LISTED ENTRIES —
- - -
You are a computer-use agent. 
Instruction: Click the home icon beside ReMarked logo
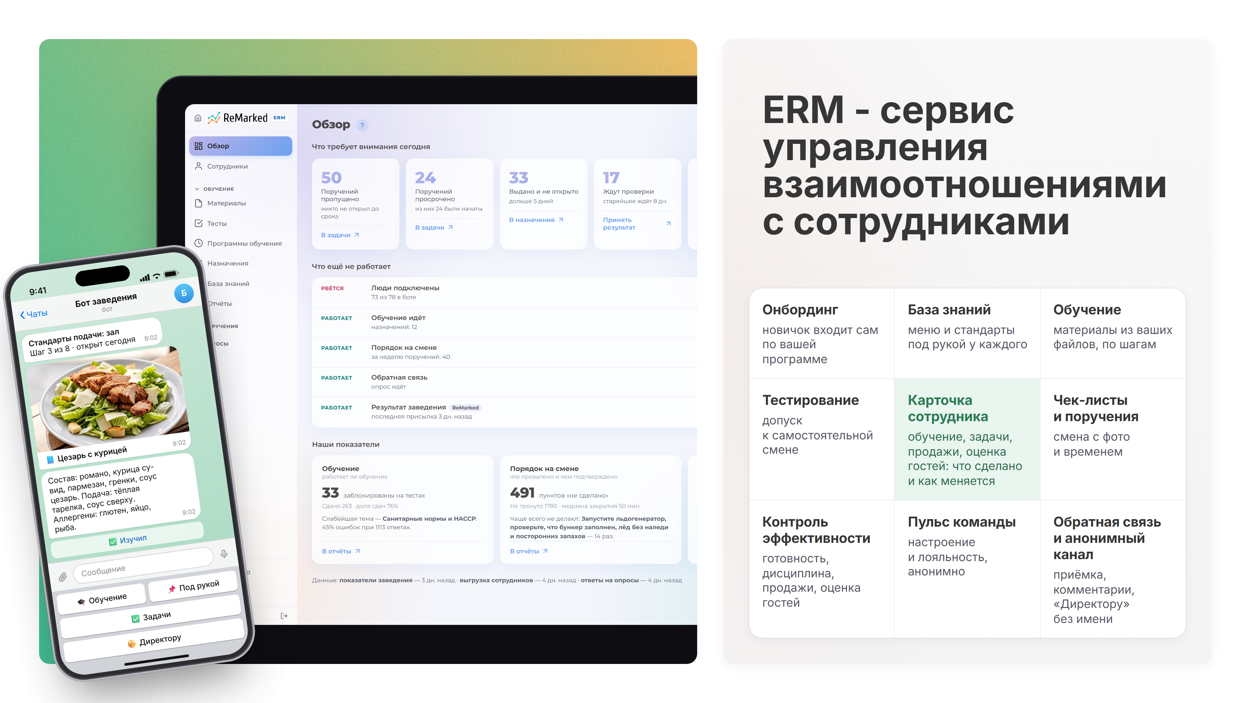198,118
- - -
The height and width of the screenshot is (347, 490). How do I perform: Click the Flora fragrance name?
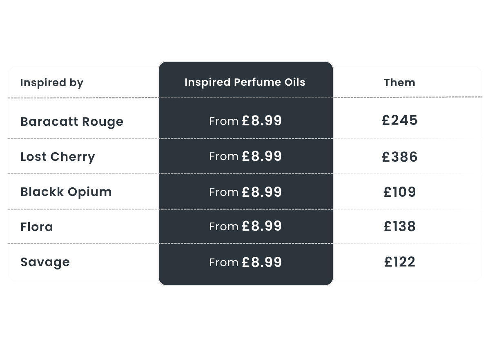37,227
- - -
TASK REQUIREMENTS — Count how many lines of the entries above contain the word "Click", matching case exactly, and reply with only that number.

RESULT BELOW — 2